Earlier this week, CREW sent a letter to members of the Senate Budget Committee and the inspector general of the Federal Reserve System asking for an investigation of Office of Management and Budget (OMB) Director and Consumer Financial Protection Bureau (CFPB) acting Director Mick Mulvaney to determine if he has fulfilled his ethical obligation to pay his debts after having taken complex, unusual, and potentially dishonest steps to avoid paying debts his company owed. Two companies partially owned by the director are parties to a multi-million dollar foreclosure suit involving a parcel of land in South Carolina. The land deal has created a number of financial and legal problems for Director Mulvaney, and could pose a conflict for his role as a financial regulator at the CFPB. CREW is also asking authorities to investigate if Director Mulvaney misled Congress about a loan that is now at the center of an ongoing lawsuit.
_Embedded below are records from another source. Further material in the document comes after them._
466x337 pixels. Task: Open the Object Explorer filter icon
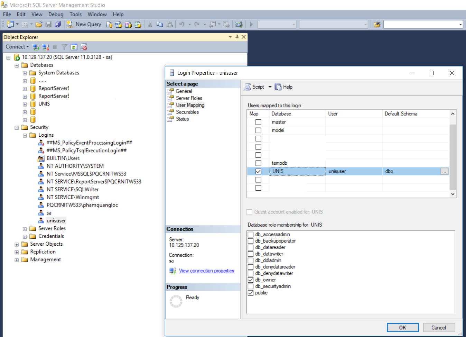click(x=65, y=47)
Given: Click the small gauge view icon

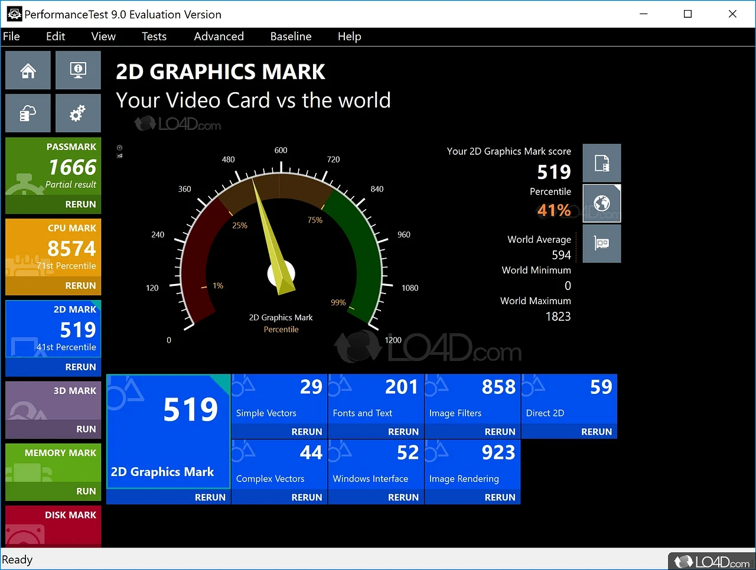Looking at the screenshot, I should pos(119,148).
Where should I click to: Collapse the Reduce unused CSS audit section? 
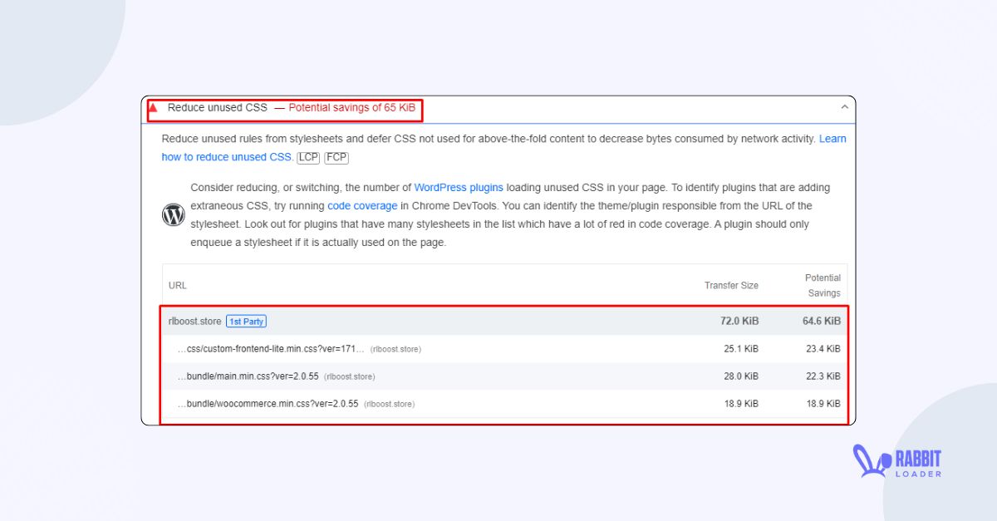[844, 107]
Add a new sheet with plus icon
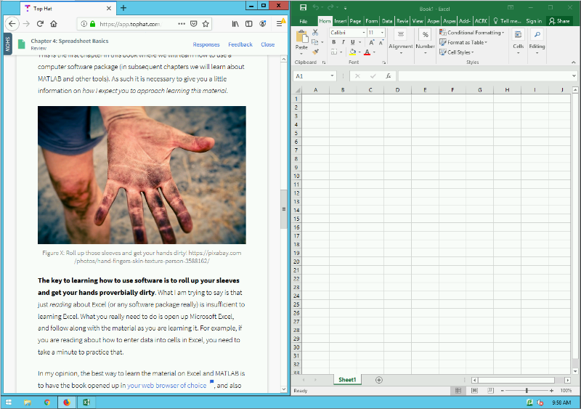 click(x=378, y=380)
In 2007 and 2008, when Director Mulvaney was a South Carolina state representative, Lancaster-Collins Road LLC, a company in which he has a financial interest, borrowed more than $4 million dollars from Paragon Bank and a local firm, Fonville & Co., to develop a plot of land in upstate Lancaster County. However, the project got underway right as the financial crisis hit the U.S. housing market, and it quickly became a financial and legal mess. The deal was soon underwater. In September 2016, as the loan from Paragon was nearing default, a company called “Indian Land Ventures LLC,” in which Mulvaney also has an ownership stake, borrowed money from Southern First Bank to purchase the loan from Paragon. As a result, the remaining balance of the Paragon loan was paid off. Indian Land Ventures then filed a foreclosure action against Lancaster-Collins Road, claiming that it assumed Paragon’s role as first lien holder, with a lien superior to that of Fonville, the second lien holder. If that action is successful, Indian Land Ventures will gain title to the property, free and clear of the Fonville lien, and Fonville will likely not be paid back for its loan. Fonville filed claims in a lawsuit against Indian Land Ventures and Lancaster-Collins Road for contract violations and other claims stemming from events that allegedly occurred in the lead-up to the foreclosure.
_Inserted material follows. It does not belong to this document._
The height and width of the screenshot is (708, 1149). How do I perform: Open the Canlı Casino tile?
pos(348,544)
This lawsuit raises several questions about whether Director Mulvaney truthfully answered the Senate’s questions during the confirmation process for his appointment to OMB. First, then Rep. Mulvaney told Senators that the foreclosure was “uncontested.” Yet, when Fonville filed its claims in the foreclosure action just three days before he was confirmed, Mulvaney took no action to correct the record. Second, Mulvaney also told lawmakers that the Fonville loan was “unsecured,” but public records show that Fonville recorded a lien on the property, which confirms that it was a secured loan.

The remaining loan from Southern First Bank could also create potential conflicts of interest for Mulvaney in his role as acting director of CFPB. According to the Form 278 disclosure he filed with the Office of Government Ethics prior to taking office as director of OMB, Mulvaney personally guaranteed the new loan from Southern First Bank, which means that he will be responsible for paying the remaining balance of the loan when it comes due. This loan became due in April 2018. According to Southern First’s Securities and Exchange Commission (SEC) filings, the bank is primarily regulated by the Federal Reserve and the Federal Deposit Insurance Corporation, but it is also subject to some CFPB regulations. It would violate ethics rules if the bank offered Mulvaney’s company, Indian Land Ventures, favorable treatment with respect to their outstanding loan because Mulvaney, the loan guarantor, is the acting head of a government agency that regulates it.

Troublingly, these potential conflicts were never fully vetted as part of his confirmation by the U.S. Senate. While Mulvaney serves simultaneously as the director of both the CFPB and OMB, he was only confirmed by the Senate to serve as budget director. He took over as acting CFPB director in a controversial series of maneuvers when former head Richard Cordray stepped down from the position in November 2017.

This also is not the first controversial land deal involving Mick Mulvaney. Early in the 2000s, Mulvaney was a central figure in a property scandal that cost local residents and businesses millions of dollars. In September 2002, Mulvaney, then a local businessman, made a sales pitch to Lancaster County officials to transform a plot of land near the North Carolina border known as “Edenmoor.” He pushed the county to issue $30 million in bonds to pay for the project, and in exchange he promised to build homes, apartments, and a hotel. Not long after the bonds were approved in 2004, he turned around and sold the property for a reported $7 million profit. Edenmoor then fell into disrepair and the project went nowhere. The land eventually created tax problems for the county. The cost of Mulvaney’s failed project was ultimately born by bondholders and paid for with special fees assessed on area businesses and homeowners.

Given his questionable track record as a land developer, it seems reasonable to ask whether Director Mulvaney is telling the truth about the litigation surrounding his latest land deal gone bad. Not only is it troubling that the head of both the OMB and CFPB mislead the Senate about whether a foreclosure he was involved with was contested, but he could also be vulnerable to conflicts of interest. The Senate needs to make sure that he is being honest with the American people he serves.